* _Text shown_
========================================

Item 11. Executive Compensation
None of our executive officers or directors have received any cash compensation for services rendered to us. We may pay consulting, finder or success fees to our initial stockholders, officers, directors, or their affiliates for assisting us in consummating our initial business combination. In addition, our initial stockholders, executive officers, and directors, or any of their respective affiliates will be reimbursed for any out-of-pocket expenses incurred in connection with activities on our behalf such as identifying potential target businesses and performing due diligence on suitable business combinations. There is no limit on the amount of out-of-pocket expenses reimbursable by us.
After our initial business combination, members of our management team who remain with us may be paid consulting, management, or other fees from the combined company with any and all amounts being fully disclosed to shareholders, to the extent then known, in the proxy solicitation materials furnished to our shareholders. The amount of such compensation may not be known at the time of a shareholder meeting held to consider an initial business combination, as it will be up to the directors of the post-combination business to determine executive and director compensation. In this event, such compensation will be publicly disclosed at the time of its determination in a Current Report on Form 8-K, as required by the SEC. Since our formation, we have not granted any stock options or stock appreciation rights or any other awards under long-term incentive plans to any of our executive officers or directors.

========================================

* _Aim 1_
According to the executive compensation text, in what kind of report will compensation be publicly disclosed if it is not known at the time of the shareholder meeting?
The text and the rows that follow it come from unrelated sources.

Records:
========================================

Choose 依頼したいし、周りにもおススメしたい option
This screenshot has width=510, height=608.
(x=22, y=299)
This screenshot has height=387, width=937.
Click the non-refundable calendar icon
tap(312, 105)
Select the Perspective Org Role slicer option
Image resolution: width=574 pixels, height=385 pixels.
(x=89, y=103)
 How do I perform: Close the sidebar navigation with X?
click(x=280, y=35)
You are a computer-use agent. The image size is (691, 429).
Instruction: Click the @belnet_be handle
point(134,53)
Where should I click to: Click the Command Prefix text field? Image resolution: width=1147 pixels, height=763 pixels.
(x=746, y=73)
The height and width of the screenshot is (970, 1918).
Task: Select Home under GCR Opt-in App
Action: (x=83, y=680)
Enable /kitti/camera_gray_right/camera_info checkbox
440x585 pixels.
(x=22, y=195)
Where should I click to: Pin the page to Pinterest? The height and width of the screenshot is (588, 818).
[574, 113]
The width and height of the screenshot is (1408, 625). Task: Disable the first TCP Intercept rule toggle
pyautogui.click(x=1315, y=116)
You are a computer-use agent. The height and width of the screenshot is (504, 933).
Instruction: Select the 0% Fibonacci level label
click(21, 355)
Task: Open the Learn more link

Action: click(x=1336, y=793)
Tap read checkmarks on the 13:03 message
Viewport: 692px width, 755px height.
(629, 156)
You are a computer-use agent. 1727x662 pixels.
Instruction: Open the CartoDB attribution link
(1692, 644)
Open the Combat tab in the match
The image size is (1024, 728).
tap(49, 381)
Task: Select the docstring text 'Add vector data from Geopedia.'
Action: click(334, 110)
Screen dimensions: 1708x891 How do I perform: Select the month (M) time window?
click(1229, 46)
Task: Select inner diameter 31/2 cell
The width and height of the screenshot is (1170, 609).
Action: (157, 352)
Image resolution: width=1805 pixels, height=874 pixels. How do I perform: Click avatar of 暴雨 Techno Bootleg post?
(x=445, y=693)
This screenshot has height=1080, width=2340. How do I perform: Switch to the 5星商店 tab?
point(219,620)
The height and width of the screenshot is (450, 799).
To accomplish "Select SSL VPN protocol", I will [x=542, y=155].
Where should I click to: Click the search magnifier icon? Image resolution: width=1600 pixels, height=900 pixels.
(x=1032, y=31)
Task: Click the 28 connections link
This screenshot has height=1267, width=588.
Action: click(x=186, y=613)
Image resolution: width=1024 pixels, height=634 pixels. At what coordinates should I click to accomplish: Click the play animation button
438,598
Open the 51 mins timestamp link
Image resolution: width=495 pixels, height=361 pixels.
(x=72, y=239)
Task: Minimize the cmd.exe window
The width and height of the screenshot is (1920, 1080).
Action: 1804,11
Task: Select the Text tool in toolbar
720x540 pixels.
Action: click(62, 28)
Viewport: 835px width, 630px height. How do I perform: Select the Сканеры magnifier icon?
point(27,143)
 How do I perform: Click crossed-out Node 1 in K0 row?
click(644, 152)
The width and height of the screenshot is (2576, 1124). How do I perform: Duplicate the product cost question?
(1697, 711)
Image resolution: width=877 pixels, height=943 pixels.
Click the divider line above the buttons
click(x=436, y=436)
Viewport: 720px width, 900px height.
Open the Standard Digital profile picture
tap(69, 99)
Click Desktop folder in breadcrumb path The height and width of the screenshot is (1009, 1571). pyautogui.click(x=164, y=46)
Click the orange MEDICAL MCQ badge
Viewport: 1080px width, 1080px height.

========================================

* _Aim 2_
Render the rows as a JSON list of strings, one string per line and blank lines omitted, starting at the line containing "Select the Perspective Org Role slicer option" and ending at the line containing "click(x=280, y=35)".

* _Right answer 1_
In a Current Report on Form 8-K.

* _Right answer 2_
[
  "Select the Perspective Org Role slicer option",
  "Image resolution: width=574 pixels, height=385 pixels.",
  "(x=89, y=103)",
  " How do I perform: Close the sidebar navigation with X?",
  "click(x=280, y=35)"
]